Task data:
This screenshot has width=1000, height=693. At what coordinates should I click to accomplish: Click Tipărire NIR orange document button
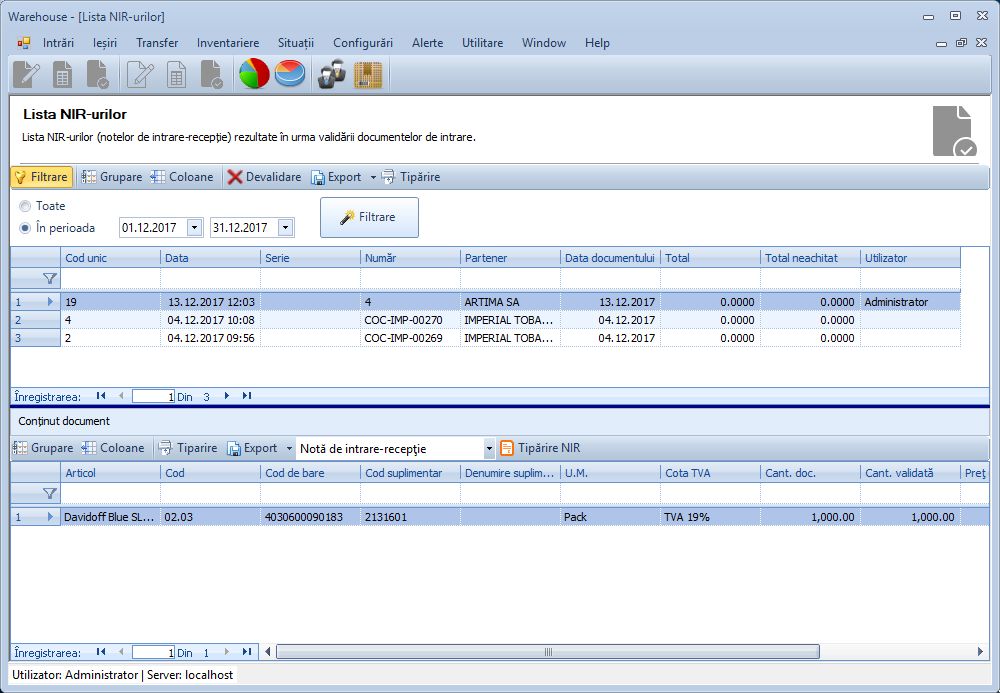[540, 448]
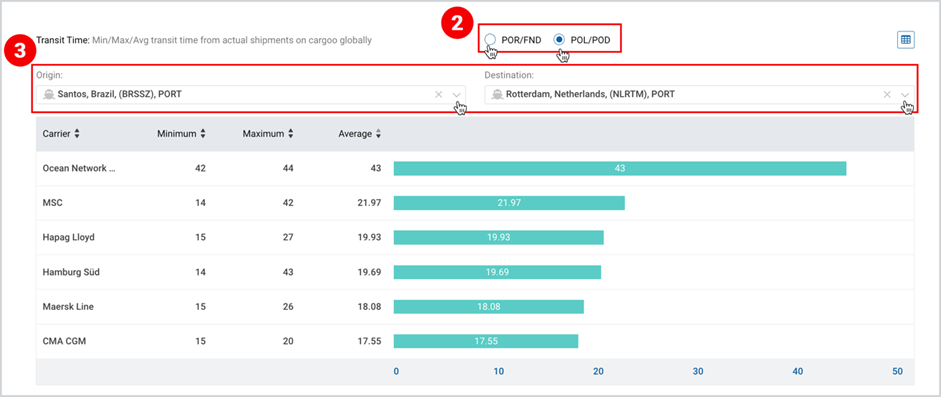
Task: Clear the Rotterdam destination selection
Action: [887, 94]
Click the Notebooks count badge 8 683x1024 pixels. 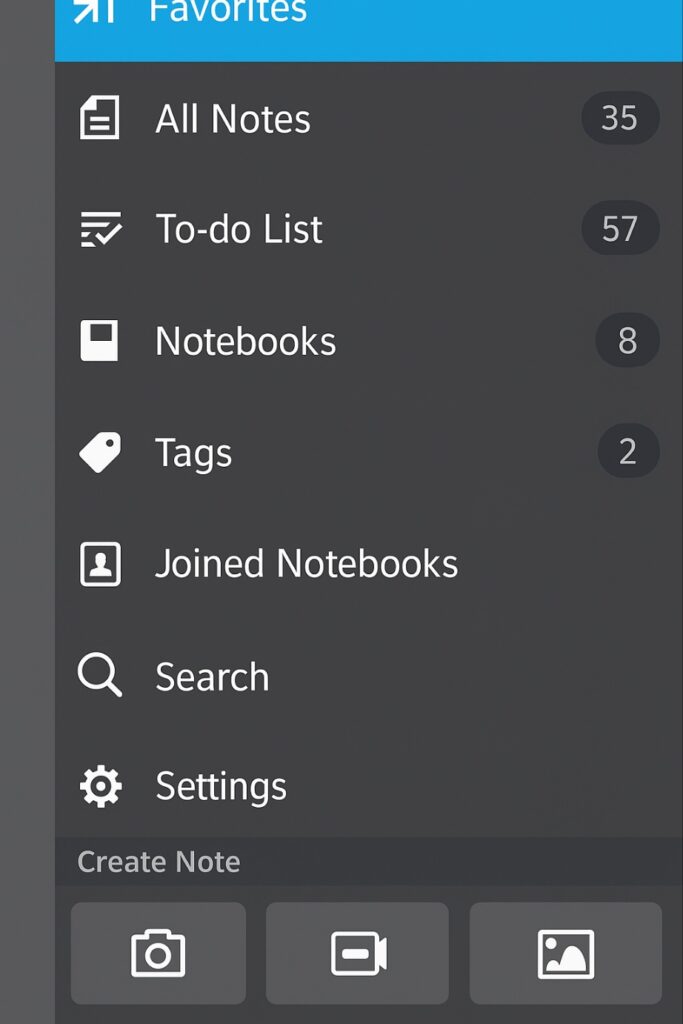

What is needed:
When copying the records above, please match them exactly but leave out all pictures.

Solution to this problem:
This screenshot has width=1000, height=693. At what coordinates should I click to accomplish: Click Tipărire NIR orange document button
[540, 448]
Task: Clear the Rotterdam destination selection
Action: [887, 94]
Click the Notebooks count badge 8 683x1024 pixels. 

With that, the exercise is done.